Hong Kong dealers were therefore anticipating the local gold price to soar upwards when the colony's bullion markets opened on Monday (28 January). The colony has a reputation as a centre for smuggling gold into Korea, Indonesia, the Middle East and India. This reputation was given a boost a few weeks ago, when the Hong Kong Government scrapped all import and export restrictions on the movement of gold. Government officials are apparently unaware of any such illegal activities, and they regard the new regulations as a purely administrative measure.
On Friday (25 January) the free market price of gold in Europe shot up to a near record level of 141.50 U.S. dollars an ounce.

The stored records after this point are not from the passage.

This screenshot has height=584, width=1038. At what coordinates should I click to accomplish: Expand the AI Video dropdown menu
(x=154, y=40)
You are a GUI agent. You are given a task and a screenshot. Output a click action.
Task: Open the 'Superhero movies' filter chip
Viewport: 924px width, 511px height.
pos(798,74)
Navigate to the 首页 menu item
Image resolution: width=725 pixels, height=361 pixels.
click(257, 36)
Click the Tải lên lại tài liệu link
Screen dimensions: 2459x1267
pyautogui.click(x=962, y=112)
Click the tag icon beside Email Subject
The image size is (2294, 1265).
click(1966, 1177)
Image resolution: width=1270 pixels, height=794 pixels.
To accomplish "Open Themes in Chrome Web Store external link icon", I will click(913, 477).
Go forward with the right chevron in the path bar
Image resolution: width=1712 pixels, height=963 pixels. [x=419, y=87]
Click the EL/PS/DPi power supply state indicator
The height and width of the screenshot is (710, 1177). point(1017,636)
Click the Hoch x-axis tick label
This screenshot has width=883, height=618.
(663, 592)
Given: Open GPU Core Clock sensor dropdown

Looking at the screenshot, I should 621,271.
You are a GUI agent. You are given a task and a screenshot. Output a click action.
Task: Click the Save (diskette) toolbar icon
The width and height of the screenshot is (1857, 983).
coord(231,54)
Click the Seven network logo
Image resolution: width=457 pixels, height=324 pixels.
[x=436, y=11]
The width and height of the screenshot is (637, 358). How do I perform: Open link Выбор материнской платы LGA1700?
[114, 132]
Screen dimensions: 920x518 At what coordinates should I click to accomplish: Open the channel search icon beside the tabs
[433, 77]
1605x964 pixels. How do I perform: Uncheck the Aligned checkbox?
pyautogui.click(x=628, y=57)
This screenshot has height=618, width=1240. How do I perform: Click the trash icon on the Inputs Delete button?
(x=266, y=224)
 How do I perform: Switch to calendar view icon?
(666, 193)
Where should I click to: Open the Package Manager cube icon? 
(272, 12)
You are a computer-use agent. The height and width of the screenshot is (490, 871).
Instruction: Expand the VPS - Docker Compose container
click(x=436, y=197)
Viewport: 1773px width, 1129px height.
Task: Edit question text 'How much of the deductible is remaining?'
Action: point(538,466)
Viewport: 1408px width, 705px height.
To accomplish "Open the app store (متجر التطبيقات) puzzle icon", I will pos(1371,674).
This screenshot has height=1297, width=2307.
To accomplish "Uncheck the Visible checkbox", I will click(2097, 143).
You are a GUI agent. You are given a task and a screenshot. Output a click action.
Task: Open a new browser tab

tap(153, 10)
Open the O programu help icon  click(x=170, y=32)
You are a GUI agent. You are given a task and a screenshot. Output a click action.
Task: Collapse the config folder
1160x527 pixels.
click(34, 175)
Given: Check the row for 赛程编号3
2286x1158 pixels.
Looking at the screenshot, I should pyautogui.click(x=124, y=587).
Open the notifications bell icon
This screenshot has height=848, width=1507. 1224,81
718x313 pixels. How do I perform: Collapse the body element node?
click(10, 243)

SYNOPSIS: In Hong Kong, dealers in gold have been made very happy by the recent increase in the price of oil. The energy crisis has given a boost to the price of gold on the free market, and even on the official markets, gold is holding its value while most world currencies decline. In Europe on Friday, the free market price was almost a record.
Hong Kong's gold dealings were also given added impetus a few weeks ago when the Vice President of the European Economic Community said that European financial leaders should agree on a higher official rate against the United States dollar.
Hong Kong has long been regarded as a centre for smuggling gold, and this reputation was enhanced recently when the Government scrapped all import and export restrictions on the movement of the metal.